ABOUT THIS EXERCISE:
The entries below should be set down again exactly, with every picture left out.

[Stored items]

-- Opening Marker --

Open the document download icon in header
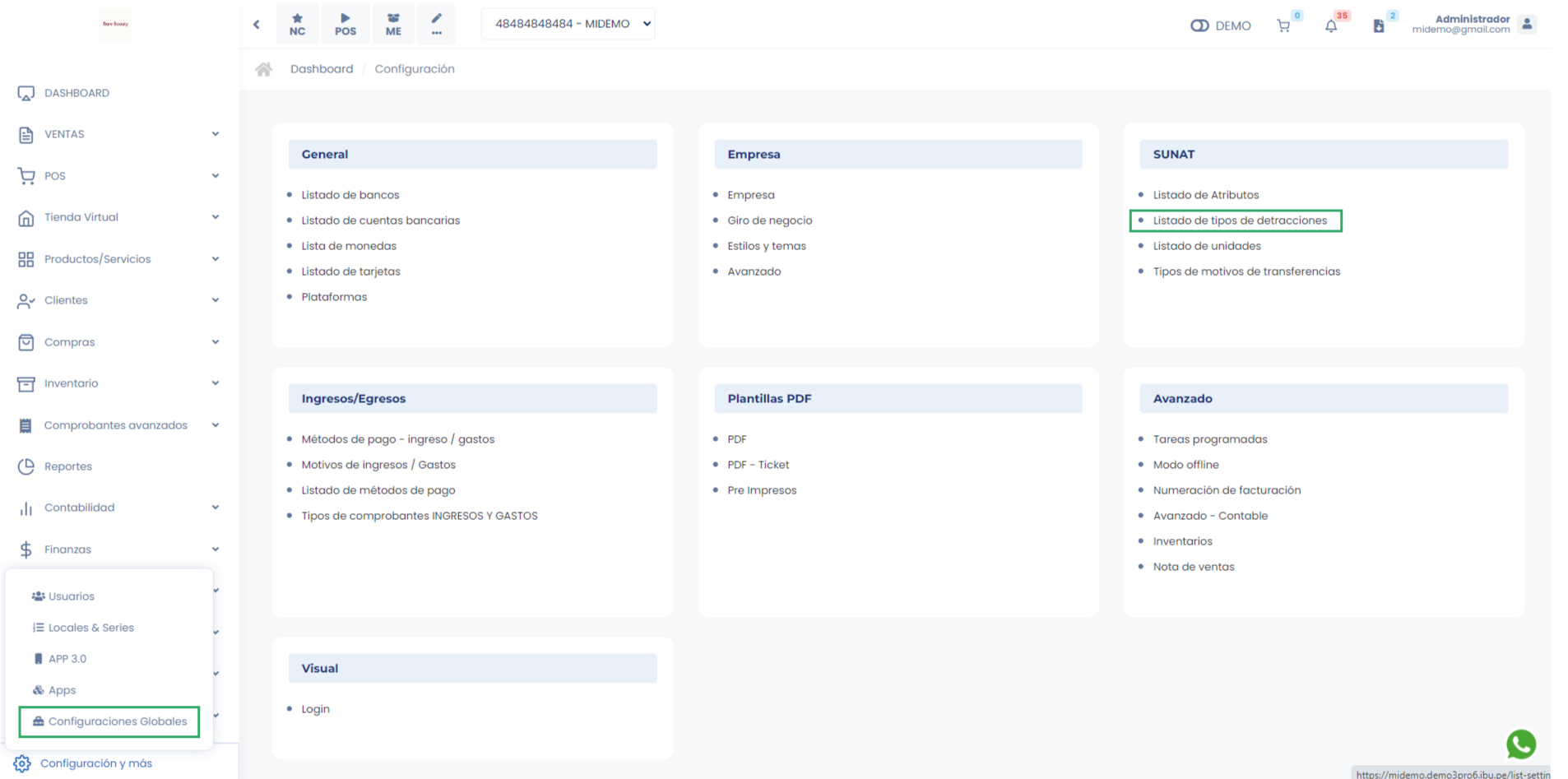This screenshot has width=1568, height=779. [1379, 26]
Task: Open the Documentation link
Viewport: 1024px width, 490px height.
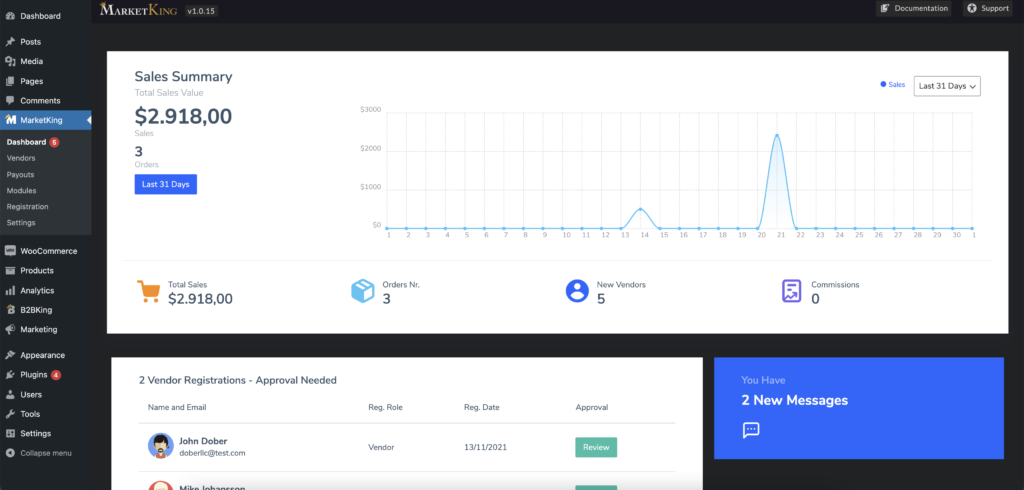Action: [914, 8]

-- Closing Marker --

ANSWER SPACE:
Open the document download icon in header
This screenshot has width=1568, height=779. [1379, 26]
Task: Open the Documentation link
Viewport: 1024px width, 490px height.
Action: [914, 8]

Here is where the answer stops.